* **Working data**
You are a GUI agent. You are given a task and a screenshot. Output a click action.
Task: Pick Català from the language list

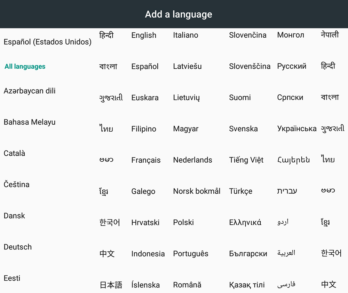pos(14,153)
...
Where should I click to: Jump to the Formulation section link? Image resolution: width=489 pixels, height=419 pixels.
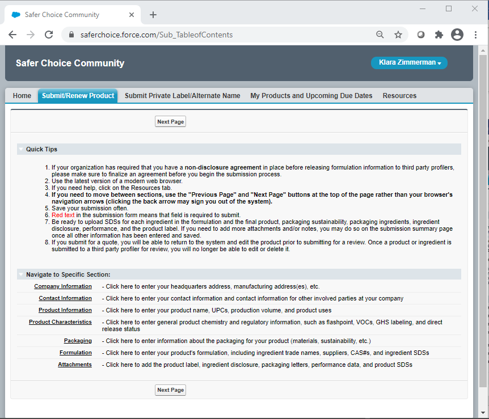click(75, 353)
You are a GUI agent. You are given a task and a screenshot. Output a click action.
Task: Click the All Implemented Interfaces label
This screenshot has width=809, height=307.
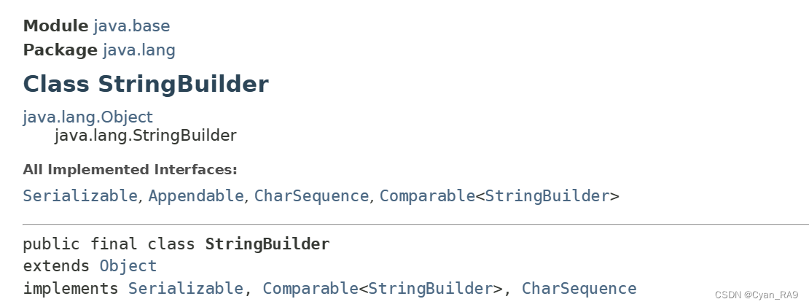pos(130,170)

* **Short exercise**
From the entries above, pick out every line containing the string "width" and copy each one in full.

* **Task output**
Where should I click to: Jump to the Formulation section link? Image resolution: width=489 pixels, height=419 pixels.
This screenshot has width=809, height=307.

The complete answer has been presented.